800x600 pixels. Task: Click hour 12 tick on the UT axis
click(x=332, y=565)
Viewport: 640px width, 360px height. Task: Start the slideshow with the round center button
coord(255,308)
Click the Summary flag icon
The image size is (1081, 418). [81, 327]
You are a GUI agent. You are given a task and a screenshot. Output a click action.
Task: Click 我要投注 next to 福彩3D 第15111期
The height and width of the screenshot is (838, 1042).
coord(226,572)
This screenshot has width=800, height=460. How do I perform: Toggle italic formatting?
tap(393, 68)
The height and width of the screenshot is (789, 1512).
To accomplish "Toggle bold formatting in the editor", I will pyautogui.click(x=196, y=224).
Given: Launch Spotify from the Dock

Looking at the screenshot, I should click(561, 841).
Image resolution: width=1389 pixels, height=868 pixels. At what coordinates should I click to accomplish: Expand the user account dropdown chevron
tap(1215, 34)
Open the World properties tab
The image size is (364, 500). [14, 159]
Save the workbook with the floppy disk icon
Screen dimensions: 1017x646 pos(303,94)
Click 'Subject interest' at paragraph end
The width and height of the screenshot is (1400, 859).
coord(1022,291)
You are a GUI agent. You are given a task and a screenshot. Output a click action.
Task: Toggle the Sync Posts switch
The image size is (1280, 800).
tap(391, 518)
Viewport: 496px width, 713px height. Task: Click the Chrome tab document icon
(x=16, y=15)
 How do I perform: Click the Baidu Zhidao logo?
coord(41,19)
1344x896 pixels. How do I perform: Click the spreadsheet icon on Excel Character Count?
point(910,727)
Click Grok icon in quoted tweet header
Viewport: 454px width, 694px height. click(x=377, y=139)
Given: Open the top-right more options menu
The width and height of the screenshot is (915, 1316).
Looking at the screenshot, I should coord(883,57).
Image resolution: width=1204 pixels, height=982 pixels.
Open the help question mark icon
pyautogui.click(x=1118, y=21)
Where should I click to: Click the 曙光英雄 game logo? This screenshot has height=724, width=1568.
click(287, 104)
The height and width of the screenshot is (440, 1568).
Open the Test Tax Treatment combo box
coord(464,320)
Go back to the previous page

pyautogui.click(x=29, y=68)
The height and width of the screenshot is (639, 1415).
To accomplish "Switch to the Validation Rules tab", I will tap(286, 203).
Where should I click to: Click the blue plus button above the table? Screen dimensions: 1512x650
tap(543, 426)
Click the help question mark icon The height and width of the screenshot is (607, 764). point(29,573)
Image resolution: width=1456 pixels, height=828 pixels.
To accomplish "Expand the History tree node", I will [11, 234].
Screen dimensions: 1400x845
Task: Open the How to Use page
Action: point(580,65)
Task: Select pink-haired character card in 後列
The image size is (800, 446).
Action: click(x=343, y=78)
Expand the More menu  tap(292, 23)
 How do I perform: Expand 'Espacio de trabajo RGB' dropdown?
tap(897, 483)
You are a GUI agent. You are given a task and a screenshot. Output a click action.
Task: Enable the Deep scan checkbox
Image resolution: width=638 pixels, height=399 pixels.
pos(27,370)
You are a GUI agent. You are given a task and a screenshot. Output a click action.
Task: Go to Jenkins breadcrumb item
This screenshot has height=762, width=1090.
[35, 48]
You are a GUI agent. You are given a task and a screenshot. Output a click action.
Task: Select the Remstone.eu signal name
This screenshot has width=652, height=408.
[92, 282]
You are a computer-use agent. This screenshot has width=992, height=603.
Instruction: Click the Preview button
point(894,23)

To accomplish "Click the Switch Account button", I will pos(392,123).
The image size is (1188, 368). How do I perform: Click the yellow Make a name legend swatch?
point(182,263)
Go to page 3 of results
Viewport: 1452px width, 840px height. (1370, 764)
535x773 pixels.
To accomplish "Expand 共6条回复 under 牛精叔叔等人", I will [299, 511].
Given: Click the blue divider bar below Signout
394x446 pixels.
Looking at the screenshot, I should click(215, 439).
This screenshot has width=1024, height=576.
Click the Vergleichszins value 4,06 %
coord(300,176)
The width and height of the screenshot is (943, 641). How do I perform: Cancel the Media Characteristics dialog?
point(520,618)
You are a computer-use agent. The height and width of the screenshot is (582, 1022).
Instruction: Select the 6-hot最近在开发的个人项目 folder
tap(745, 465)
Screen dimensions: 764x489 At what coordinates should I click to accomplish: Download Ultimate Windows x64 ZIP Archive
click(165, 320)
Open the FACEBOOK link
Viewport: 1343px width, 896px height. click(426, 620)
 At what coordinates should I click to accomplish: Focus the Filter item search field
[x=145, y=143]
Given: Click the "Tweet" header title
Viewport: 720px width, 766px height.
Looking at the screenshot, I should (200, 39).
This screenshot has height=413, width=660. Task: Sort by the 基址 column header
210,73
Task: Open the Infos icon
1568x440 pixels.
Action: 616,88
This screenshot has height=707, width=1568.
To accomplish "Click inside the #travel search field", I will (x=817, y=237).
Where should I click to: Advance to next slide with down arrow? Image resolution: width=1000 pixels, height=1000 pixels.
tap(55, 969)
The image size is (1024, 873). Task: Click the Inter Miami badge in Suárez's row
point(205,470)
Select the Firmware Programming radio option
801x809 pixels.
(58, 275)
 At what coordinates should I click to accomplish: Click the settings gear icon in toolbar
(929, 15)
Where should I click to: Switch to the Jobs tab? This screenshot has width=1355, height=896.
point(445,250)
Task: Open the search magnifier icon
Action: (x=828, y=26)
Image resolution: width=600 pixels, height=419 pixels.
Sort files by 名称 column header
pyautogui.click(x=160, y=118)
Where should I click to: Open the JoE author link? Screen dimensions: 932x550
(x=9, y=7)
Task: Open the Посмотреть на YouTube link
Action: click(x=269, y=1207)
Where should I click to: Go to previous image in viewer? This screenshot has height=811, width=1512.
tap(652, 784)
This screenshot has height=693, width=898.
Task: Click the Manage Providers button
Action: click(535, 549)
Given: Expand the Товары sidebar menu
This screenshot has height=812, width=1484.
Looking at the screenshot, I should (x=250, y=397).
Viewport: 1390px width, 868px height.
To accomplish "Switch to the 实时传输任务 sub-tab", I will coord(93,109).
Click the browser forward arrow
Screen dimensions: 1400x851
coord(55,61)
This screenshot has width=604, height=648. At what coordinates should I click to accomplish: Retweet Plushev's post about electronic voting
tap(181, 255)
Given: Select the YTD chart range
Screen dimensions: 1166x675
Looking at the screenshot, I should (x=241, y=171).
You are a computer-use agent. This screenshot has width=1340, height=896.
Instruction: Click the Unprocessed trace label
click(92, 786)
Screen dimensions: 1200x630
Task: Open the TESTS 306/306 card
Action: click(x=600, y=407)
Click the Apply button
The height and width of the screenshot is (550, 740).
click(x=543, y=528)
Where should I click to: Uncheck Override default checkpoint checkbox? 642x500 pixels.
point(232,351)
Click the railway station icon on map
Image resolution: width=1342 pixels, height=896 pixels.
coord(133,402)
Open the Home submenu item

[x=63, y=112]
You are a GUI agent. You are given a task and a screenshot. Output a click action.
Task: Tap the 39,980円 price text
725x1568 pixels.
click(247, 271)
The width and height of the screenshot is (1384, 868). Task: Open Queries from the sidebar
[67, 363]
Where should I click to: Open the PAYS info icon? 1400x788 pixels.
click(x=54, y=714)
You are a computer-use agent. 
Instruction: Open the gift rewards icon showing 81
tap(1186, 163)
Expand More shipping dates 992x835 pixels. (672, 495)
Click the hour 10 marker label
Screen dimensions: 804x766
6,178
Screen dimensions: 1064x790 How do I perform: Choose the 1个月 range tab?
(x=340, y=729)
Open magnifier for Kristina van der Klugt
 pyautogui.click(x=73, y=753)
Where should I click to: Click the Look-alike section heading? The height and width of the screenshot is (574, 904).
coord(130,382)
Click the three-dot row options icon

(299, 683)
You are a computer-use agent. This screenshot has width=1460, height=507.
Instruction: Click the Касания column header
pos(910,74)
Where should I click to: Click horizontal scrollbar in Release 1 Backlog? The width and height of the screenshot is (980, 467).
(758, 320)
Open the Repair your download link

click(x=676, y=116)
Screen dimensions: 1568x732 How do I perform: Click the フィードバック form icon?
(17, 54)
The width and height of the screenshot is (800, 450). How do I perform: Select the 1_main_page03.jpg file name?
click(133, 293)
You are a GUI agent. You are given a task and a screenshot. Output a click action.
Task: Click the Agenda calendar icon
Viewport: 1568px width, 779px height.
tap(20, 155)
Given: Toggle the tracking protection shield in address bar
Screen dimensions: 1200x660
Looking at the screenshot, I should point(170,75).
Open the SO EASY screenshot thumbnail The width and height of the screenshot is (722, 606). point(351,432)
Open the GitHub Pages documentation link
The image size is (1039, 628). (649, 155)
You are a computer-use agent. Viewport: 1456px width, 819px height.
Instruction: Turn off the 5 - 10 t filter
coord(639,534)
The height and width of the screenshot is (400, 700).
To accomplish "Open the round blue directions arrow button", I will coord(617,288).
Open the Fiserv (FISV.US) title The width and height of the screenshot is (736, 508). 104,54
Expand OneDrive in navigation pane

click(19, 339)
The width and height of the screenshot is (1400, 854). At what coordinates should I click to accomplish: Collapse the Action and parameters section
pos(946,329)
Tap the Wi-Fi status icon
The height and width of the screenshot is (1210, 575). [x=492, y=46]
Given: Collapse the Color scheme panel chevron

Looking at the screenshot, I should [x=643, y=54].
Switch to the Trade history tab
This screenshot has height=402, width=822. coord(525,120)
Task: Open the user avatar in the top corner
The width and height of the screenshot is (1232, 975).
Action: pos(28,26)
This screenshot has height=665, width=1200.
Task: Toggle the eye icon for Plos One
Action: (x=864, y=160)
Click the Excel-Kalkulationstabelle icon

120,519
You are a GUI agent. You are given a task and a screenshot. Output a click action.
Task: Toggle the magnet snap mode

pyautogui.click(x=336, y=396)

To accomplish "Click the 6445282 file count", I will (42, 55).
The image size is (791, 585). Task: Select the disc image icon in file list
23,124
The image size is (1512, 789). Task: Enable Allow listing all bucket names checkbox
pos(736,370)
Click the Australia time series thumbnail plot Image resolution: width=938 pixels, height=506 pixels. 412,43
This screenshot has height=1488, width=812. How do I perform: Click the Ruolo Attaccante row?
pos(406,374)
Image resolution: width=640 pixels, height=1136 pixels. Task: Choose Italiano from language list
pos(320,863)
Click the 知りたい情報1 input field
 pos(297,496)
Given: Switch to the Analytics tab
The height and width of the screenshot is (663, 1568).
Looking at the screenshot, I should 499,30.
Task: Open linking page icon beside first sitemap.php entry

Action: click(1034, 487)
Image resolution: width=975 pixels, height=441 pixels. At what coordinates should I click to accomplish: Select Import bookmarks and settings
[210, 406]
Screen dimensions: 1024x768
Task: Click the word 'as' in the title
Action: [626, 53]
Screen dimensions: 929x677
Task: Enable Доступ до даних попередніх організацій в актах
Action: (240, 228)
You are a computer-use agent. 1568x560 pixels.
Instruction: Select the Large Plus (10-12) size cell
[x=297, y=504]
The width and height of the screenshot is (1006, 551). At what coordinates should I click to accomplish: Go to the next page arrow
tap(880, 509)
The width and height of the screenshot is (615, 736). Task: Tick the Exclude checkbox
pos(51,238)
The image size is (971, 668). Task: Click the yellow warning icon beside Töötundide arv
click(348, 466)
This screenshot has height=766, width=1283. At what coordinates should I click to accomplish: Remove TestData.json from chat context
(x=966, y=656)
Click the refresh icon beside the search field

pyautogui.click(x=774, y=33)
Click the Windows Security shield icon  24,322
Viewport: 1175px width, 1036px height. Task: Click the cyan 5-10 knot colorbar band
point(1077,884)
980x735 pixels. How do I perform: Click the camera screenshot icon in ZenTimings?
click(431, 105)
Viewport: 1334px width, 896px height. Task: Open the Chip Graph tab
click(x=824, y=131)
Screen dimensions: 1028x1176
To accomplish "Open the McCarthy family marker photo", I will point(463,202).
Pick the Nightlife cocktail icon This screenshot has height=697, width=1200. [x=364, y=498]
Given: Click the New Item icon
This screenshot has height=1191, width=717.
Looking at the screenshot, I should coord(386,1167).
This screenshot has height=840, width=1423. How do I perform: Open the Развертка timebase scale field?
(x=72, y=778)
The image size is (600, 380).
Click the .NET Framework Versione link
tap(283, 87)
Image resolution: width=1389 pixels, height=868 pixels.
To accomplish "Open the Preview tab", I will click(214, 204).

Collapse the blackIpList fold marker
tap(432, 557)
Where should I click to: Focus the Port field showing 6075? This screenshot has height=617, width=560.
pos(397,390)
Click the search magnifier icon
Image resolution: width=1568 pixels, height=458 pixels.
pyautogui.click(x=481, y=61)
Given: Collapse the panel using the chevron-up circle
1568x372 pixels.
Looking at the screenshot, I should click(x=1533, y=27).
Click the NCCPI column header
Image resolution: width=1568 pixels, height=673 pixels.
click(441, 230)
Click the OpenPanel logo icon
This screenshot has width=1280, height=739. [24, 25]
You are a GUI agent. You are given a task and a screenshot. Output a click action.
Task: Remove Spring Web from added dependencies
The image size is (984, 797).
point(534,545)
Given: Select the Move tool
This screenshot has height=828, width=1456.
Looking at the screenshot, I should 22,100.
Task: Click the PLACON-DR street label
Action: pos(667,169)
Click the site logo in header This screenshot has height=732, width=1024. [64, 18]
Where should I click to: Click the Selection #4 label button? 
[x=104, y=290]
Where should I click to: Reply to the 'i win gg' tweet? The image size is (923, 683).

####################

◆ Problem requirements: Output the data above as a Markdown table with the columns Row and Data line, one line per row, leaving out blank lines. Begin at the line that contains "Collapse the blackIpList fold marker" and stop after the line that contains "click(441, 230)".

◆ Response:
| Row | Data line |
|---|---|
| 1 | Collapse the blackIpList fold marker |
| 2 | tap(432, 557) |
| 3 | Where should I click to: Focus the Port field showing 6075? This screenshot has height=617, width=560. |
| 4 | pos(397,390) |
| 5 | Click the search magnifier icon |
| 6 | Image resolution: width=1568 pixels, height=458 pixels. |
| 7 | pyautogui.click(x=481, y=61) |
| 8 | Given: Collapse the panel using the chevron-up circle |
| 9 | 1568x372 pixels. |
| 10 | Looking at the screenshot, I should click(x=1533, y=27). |
| 11 | Click the NCCPI column header |
| 12 | Image resolution: width=1568 pixels, height=673 pixels. |
| 13 | click(441, 230) |